Rudi van der Paardt
‘Dolen door een labyrint’
Over de vroege historische romans van Hella S. Haasse
Tot de vragen die door interviewers altijd weer aan auteurs worden gesteld, behoort zeker die naar de persoonlijke voorkeur voor een van hun eigen boeken. En het antwoord dat veel schrijvers dan geven, is dat zij moeilijk tot een keuze kunnen komen, omdat hun boeken een soort kinderen zijn: ze zijn hun allemaal even lief, ieder om een eigen reden. Bij doorvragen blijkt dan dat het toch wel eens lukt een bevredigender antwoord te ontlokken. Dat is ook het geval bij Hella S. Haasse. In nogal wat interviews van de laatste decennia, geeft zij, als haar de bewuste vraag wordt gesteld, te kennen dat van haar boeken de roman Een nieuwer testament (1966) haar het dierbaarst is. Zo zei ze in 1977 tegen Corina Engelbrecht, die haar confronteerde met een bezwaar dat sommige lezers tegen haar boeken hebben, te weten dat ze zo veel eisen stellen aan de eruditie: ‘Maar daar heb ik helemaal niet bij stilgestaan... omdat je elementen gebruikt die een deel van jezelf zijn geworden, waar je soms járen mee hebt geleefd eer je er zo mee vergroeid was dat je je pen op papier kon zetten.
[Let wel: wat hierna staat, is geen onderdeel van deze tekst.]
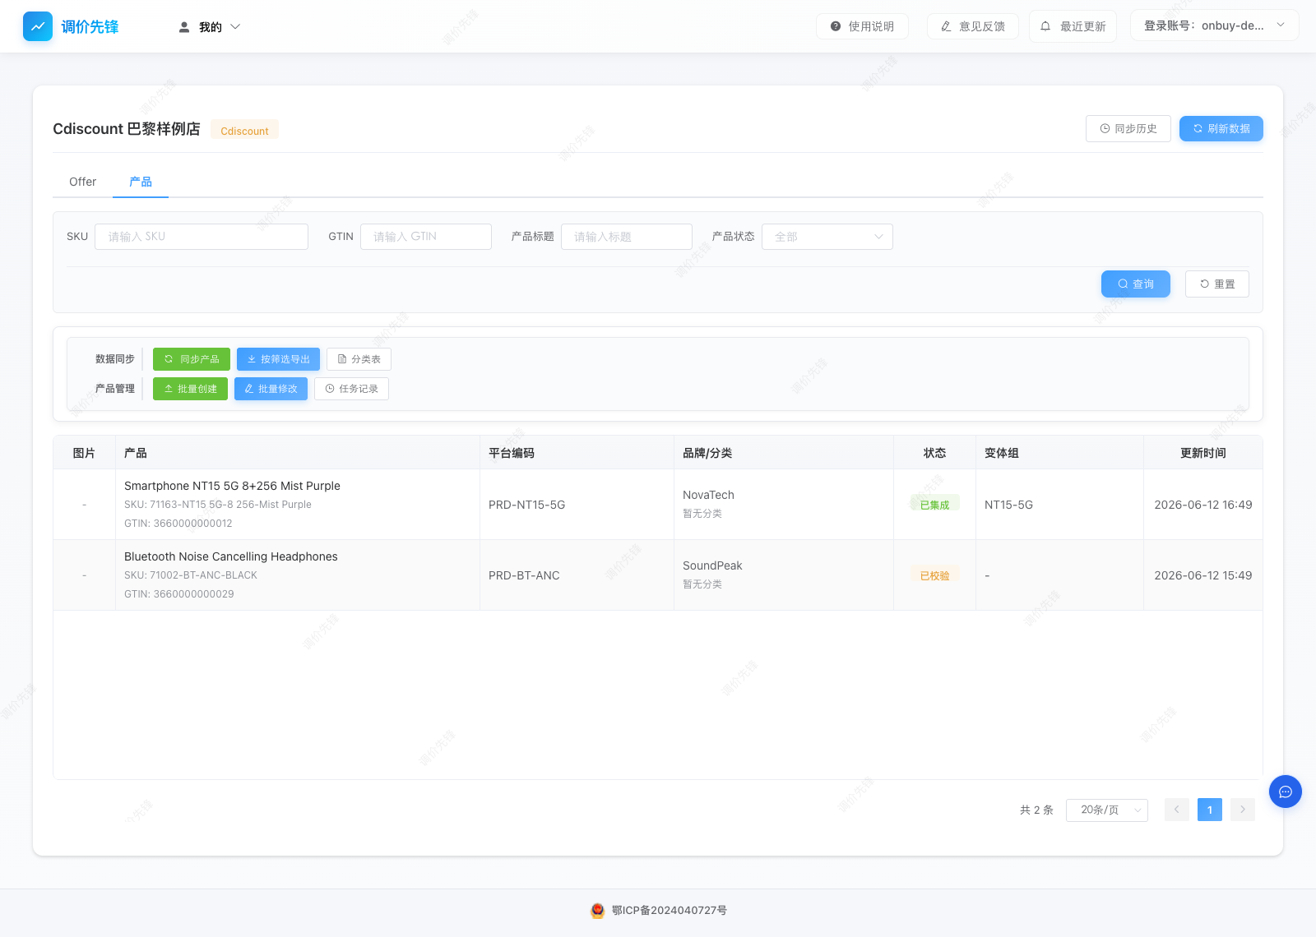
Task: Click 批量创建 bulk create button
Action: tap(190, 389)
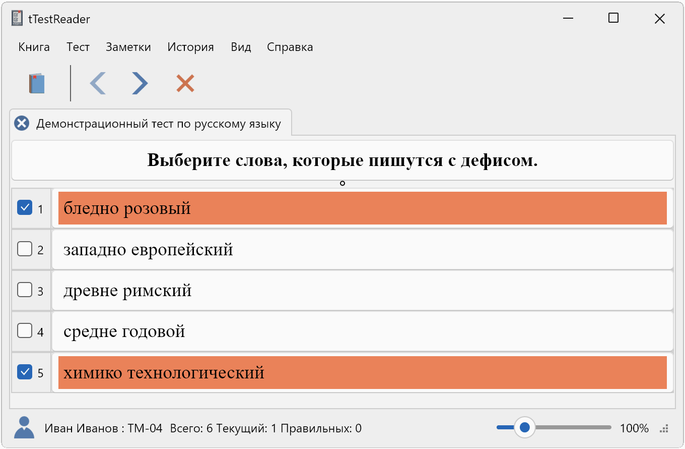This screenshot has height=449, width=685.
Task: Advance to next question with right arrow
Action: [x=140, y=83]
Voor Een nieuwer testament - ja, van dat boek hou ik zelf ook wel het meest - ben ik wel zes jaar bezig geweest voor ik kon gaan schrijven...’Ga naar eind1 Zo'n lange draagtijd - geen wonder dat de schrijfster voor een dergelijk geesteskind speciale gevoelens is gaan koesteren! Toch is met dit gegeven niet alles verklaard. Wij weten bij voorbeeld uit een ander interviewGa naar eind2 dat Haasse met de voorbereidingen van haar eerste grote historische roman, Het woud der verwachting (1949), nog veel langer bezig is geweest, en over dat boek spreekt ze tegenwoordig bijna als over een jeugdzonde. Er moet dus meer aan de hand zijn met Een nieuwer testament, dat het de schrijfster zo na aan het hart ligt.